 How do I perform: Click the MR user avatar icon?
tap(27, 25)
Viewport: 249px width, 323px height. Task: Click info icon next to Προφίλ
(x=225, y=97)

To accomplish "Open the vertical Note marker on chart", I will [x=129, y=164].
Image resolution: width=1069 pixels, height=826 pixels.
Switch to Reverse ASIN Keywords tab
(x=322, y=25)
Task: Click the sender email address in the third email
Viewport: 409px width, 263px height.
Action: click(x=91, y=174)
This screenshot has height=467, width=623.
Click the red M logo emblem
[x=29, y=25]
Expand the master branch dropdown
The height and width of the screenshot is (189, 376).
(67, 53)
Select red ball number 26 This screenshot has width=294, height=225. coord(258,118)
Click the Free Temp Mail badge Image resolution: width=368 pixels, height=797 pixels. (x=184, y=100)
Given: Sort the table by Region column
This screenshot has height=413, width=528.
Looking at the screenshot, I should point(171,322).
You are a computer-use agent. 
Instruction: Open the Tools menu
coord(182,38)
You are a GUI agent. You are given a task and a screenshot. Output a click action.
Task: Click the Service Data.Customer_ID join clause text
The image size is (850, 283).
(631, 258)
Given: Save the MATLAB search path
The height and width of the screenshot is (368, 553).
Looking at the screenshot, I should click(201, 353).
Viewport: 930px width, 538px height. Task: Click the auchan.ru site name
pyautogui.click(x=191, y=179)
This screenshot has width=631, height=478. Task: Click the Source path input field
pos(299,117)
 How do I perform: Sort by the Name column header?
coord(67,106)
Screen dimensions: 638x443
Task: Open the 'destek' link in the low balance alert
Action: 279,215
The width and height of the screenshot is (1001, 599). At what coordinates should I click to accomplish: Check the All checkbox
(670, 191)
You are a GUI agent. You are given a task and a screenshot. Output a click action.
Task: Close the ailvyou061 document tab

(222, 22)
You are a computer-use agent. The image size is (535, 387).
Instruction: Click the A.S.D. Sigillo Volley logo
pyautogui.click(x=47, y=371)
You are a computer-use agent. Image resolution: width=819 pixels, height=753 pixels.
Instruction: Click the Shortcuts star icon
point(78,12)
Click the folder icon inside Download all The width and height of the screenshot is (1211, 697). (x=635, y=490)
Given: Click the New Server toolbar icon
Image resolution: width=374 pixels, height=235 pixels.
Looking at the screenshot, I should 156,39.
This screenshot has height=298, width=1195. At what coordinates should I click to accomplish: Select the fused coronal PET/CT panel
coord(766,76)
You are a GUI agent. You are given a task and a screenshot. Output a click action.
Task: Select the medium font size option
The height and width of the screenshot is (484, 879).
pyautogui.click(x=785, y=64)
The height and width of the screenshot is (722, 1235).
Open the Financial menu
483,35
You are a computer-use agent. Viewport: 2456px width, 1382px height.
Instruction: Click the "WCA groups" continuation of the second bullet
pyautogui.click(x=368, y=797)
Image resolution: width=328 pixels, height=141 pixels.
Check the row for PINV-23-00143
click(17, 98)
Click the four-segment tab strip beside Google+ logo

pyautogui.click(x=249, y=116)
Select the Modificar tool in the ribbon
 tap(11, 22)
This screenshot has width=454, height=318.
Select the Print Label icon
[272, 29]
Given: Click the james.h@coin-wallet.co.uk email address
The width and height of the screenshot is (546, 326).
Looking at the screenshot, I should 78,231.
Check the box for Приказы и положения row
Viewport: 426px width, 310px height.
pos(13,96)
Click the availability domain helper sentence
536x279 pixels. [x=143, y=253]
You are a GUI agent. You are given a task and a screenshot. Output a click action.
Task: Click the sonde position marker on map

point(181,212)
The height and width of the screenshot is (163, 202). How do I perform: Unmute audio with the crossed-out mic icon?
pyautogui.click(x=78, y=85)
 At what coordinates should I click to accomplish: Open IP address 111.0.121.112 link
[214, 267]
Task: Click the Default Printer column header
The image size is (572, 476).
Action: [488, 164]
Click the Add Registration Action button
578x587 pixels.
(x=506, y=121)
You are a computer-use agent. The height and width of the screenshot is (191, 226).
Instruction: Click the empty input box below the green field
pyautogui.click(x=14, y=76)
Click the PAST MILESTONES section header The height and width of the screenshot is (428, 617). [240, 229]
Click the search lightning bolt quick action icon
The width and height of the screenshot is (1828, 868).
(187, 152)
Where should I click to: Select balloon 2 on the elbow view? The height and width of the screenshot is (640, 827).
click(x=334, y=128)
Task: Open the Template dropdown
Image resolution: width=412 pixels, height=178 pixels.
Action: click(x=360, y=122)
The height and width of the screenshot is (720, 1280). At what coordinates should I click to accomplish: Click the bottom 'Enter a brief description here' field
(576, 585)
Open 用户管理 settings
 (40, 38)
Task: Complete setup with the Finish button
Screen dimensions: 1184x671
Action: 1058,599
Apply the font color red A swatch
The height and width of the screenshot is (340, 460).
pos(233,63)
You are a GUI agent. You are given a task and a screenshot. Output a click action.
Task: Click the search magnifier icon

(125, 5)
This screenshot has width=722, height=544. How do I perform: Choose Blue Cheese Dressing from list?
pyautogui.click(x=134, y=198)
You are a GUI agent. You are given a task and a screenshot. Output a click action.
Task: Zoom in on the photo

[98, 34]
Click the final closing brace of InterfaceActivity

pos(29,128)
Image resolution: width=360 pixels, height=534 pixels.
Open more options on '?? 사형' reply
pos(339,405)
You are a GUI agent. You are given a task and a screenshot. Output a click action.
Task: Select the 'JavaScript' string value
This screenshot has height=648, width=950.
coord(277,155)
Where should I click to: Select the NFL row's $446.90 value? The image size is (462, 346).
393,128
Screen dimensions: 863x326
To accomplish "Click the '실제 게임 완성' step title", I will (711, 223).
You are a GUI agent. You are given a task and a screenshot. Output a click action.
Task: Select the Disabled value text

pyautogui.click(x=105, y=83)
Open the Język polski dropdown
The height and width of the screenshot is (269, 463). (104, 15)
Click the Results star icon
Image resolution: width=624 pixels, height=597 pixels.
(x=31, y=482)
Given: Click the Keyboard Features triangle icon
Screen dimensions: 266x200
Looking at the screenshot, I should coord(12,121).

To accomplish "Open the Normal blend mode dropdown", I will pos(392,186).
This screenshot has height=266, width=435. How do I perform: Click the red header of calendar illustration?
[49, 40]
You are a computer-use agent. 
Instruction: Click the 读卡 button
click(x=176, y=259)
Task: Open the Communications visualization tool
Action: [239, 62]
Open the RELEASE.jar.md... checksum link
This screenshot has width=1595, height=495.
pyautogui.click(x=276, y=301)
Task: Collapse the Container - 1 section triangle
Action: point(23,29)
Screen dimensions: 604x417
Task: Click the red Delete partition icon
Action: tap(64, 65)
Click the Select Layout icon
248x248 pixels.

*-*-*

**Problem description:**
Go through the listing above and return every line where the word "will" occurs.

**Task solution:**
To accomplish "Open the vertical Note marker on chart", I will [x=129, y=164].
To accomplish "Click the '실제 게임 완성' step title", I will (711, 223).
To accomplish "Open the Normal blend mode dropdown", I will pos(392,186).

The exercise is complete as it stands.